There are reservations from some politicians, as well as military officials that the transition to alternative fuel sources would be too costly.
Beyond the strict fuel costs, there are also concerns about the time and resources which would be required to create the necessary support structure to produce the volume of fuel sufficient for the military's needs.

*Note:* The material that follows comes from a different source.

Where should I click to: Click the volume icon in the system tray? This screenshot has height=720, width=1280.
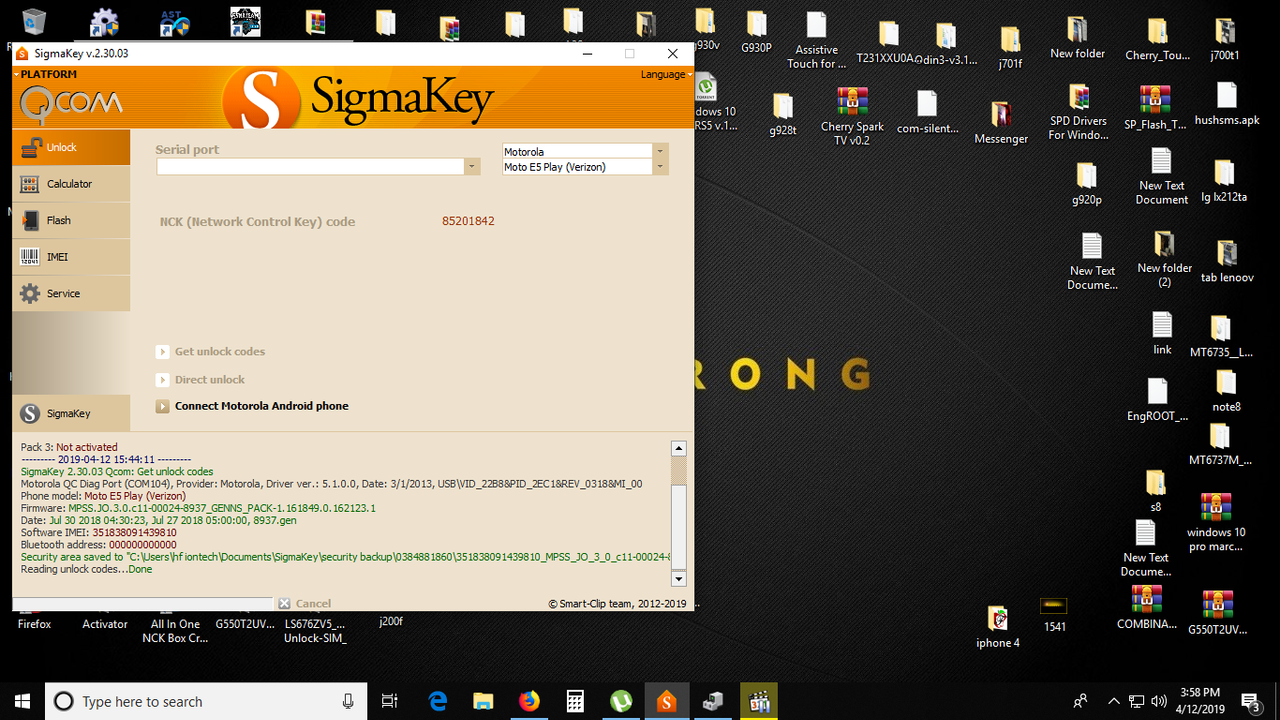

During the oil embargo of 1973 there were extensive and costly efforts to develop alternative fuels. A market for these fuels failed to develop, and economical fuels and research and development was not pursued. Many economists and scientists fear that this atmosphere will not develop for the current fuels.

== Benefits ==

The Navy's goals will further their own objectives, but will also have far-reaching effects in the US and beyond. Reducing US reliance on foreign petroleum has numerous strategic advantages, and could work to avert future conflicts centered around the acquisition of petroleum stores. The call for alternative fuels has already begun to drive innovation, with companies striving to create efficient processes to bring biofuel availability to the necessary scale the military requires. Energy companies Solazyme (CA) and Dynamic Fuels (LA) are working towards numerous fuels and competing for the contracts offered by the U.S. Department of Defense, and continued studies by military and civilian researchers will build momentum in both the scientific community, as well as the energy marketplace. Studies have also shown a decrease in particulate emissions from the use of algal biofuels versus naval diesel fuel. Crossover and cooperation with the civilian marketplace is already underway with comparable studies and efforts underway in civilian aviation and maritime fleets. As all these efforts come together, we may see public acceptance for biofuels grow, and a demand for cleaner, more efficient fuels from populations across the globe.